Problem details >>
Restate, exactly as written, the entries below from the line that holds "Task: Select the yellow" through the line that holds "Given: Select the Skillspace network icon". Pictures are not part of the copy.

Given records >>
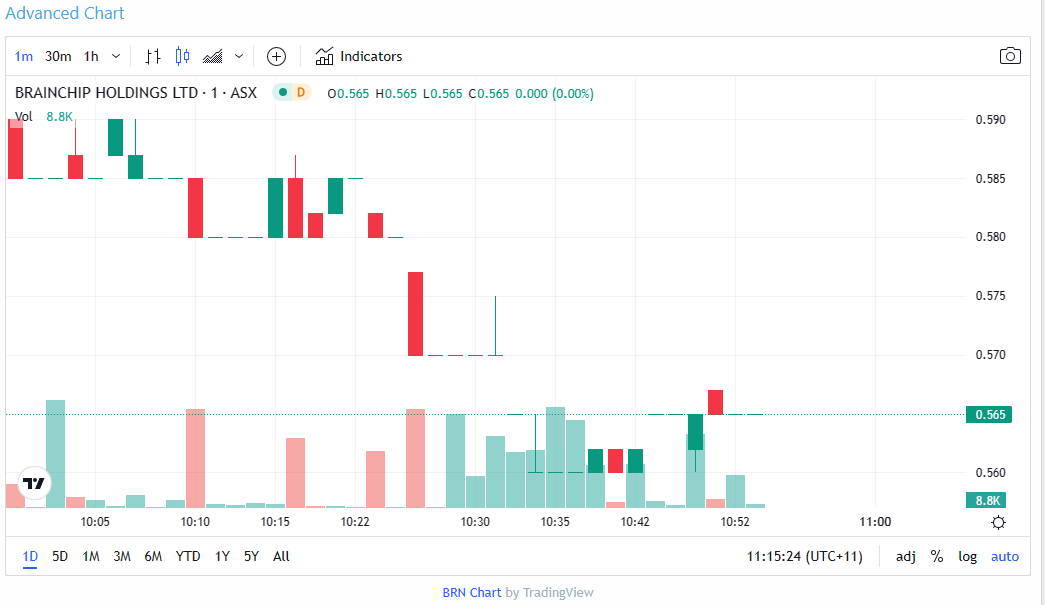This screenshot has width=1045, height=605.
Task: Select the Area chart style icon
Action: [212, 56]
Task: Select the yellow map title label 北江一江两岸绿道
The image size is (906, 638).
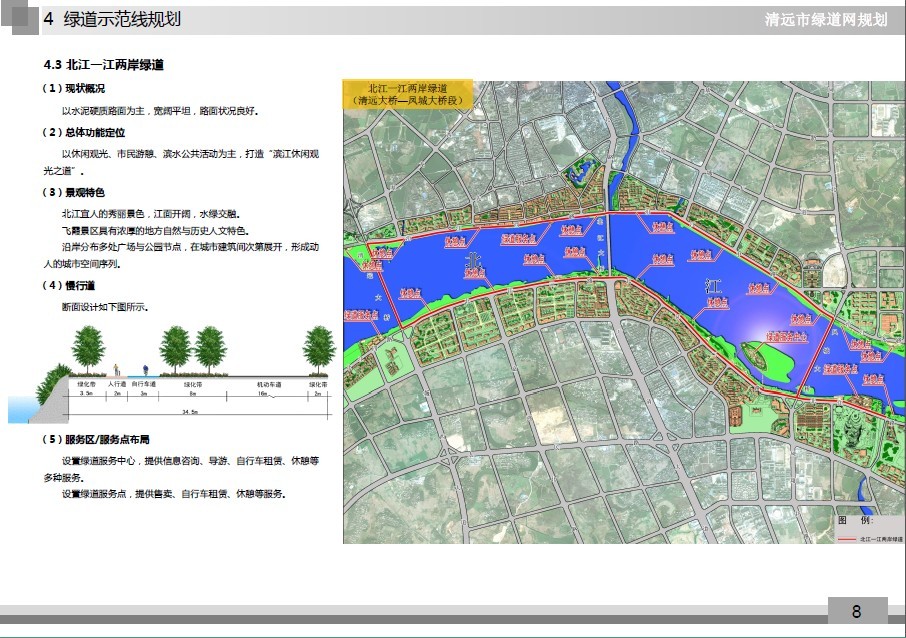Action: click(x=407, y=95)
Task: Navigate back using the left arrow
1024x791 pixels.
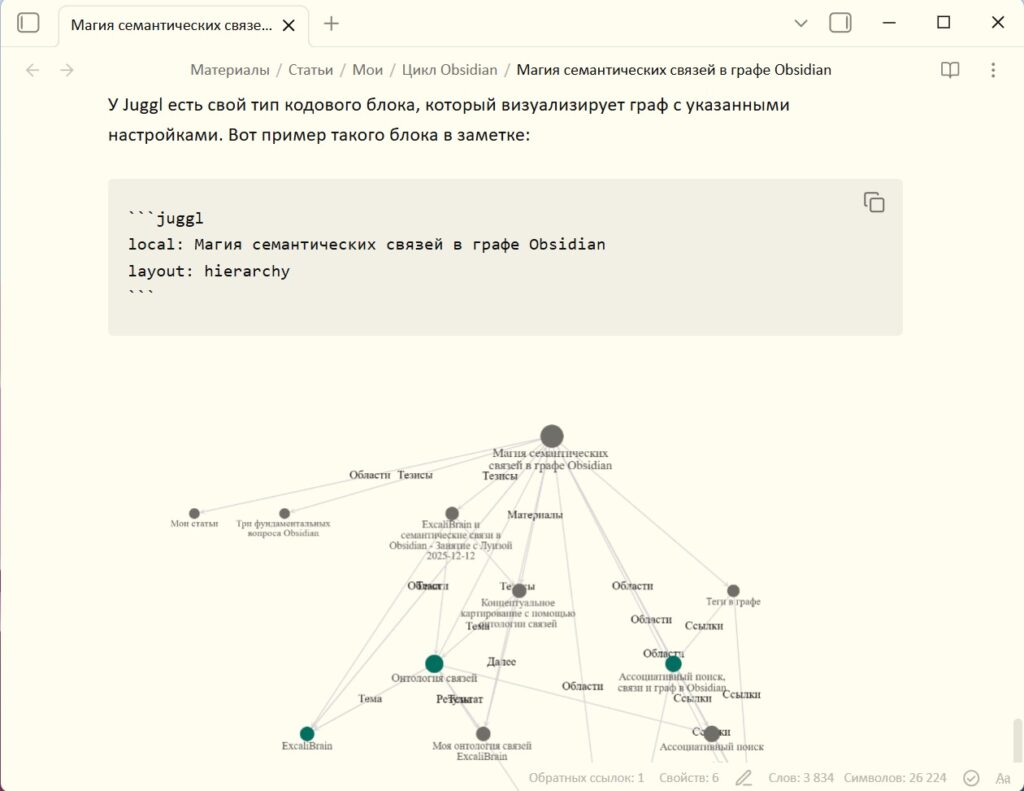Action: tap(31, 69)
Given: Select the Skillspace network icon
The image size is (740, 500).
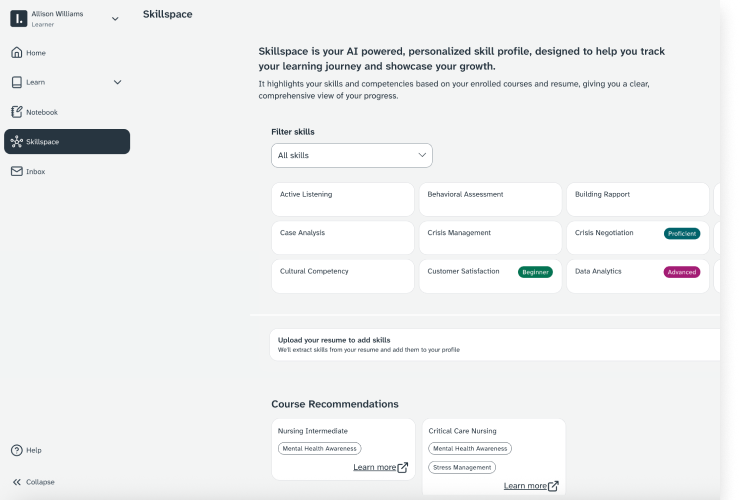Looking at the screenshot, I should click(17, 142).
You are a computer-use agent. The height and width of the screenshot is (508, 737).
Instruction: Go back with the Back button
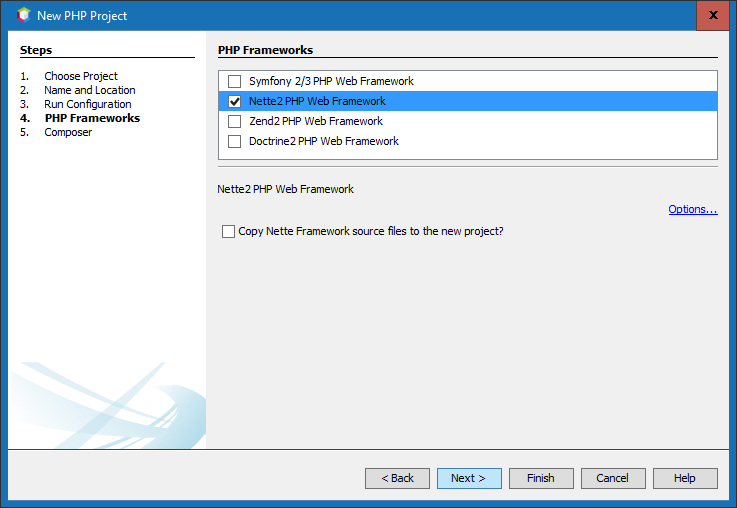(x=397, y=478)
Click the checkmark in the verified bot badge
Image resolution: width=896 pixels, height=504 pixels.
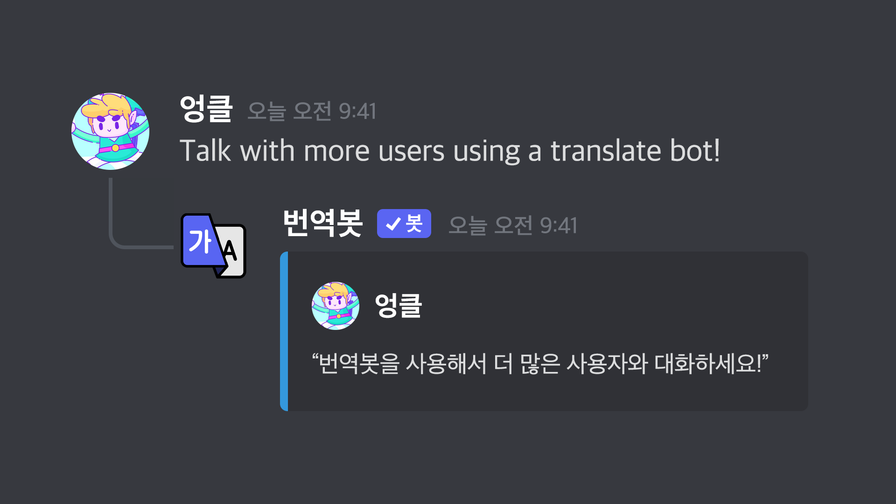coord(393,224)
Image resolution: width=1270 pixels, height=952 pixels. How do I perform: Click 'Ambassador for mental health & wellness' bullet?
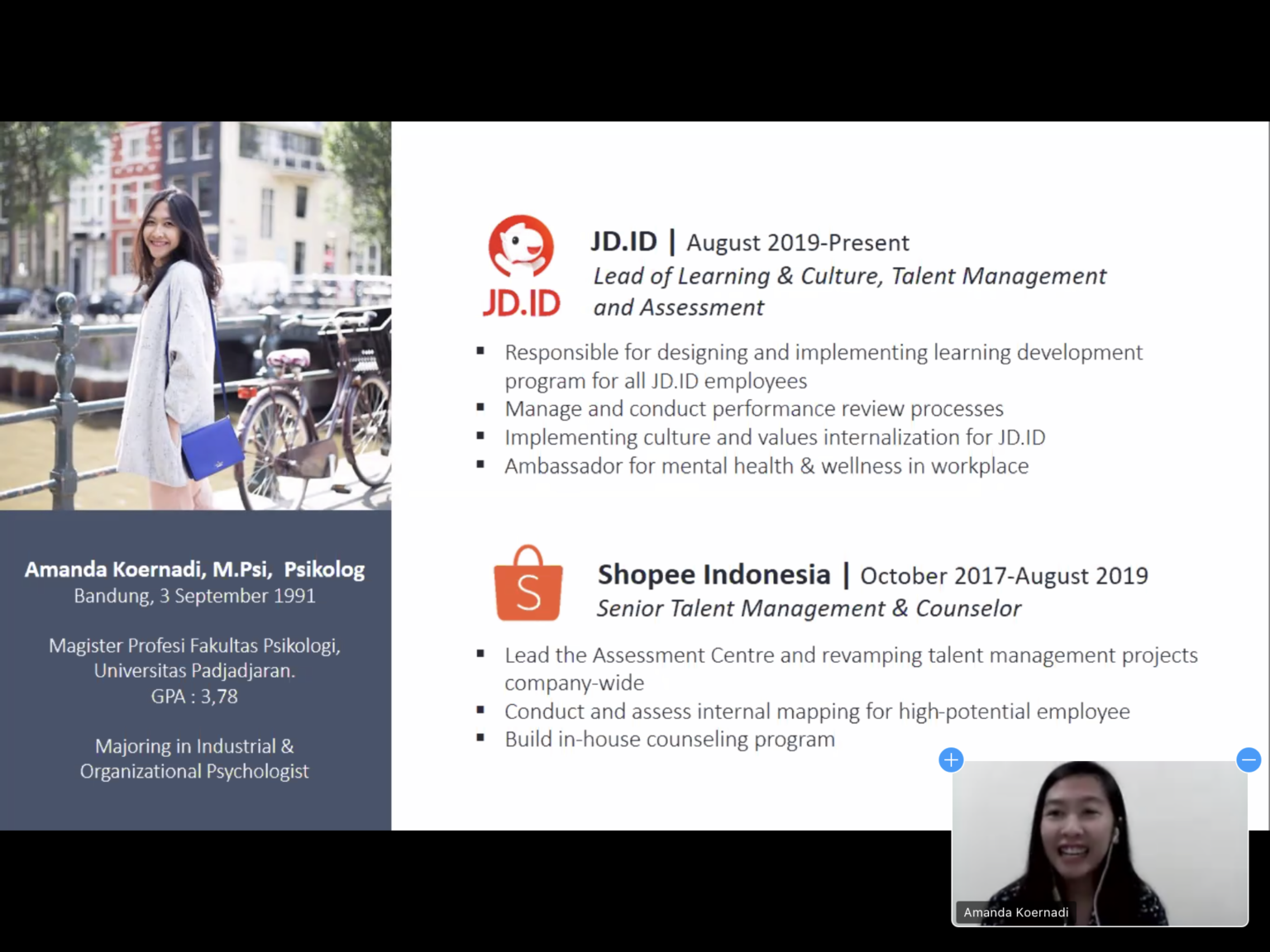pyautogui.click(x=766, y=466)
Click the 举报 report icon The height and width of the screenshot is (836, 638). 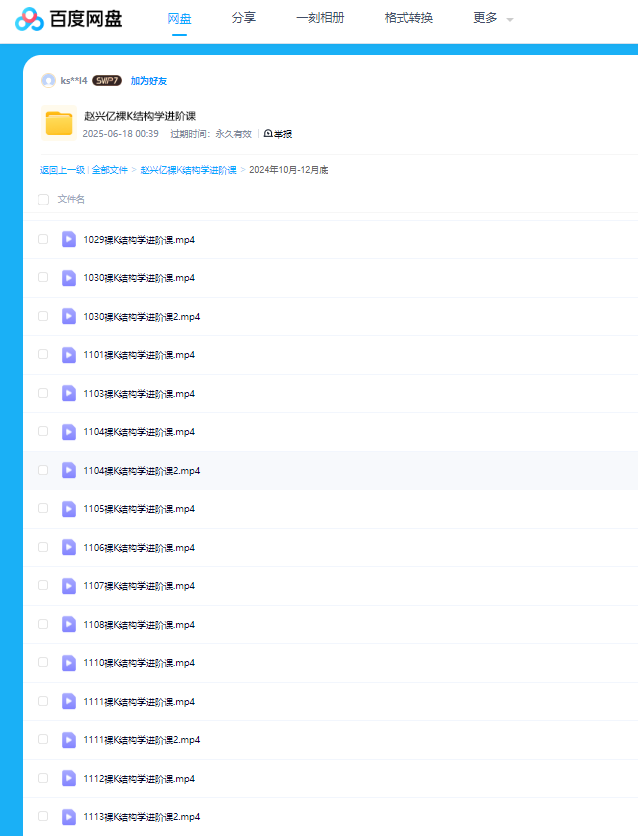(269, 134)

Exercise result >>
Task: Select the yellow map title label 北江一江两岸绿道
The image size is (906, 638).
Action: click(x=407, y=95)
Task: Navigate back using the left arrow
1024x791 pixels.
Action: tap(31, 69)
Given: Select the Skillspace network icon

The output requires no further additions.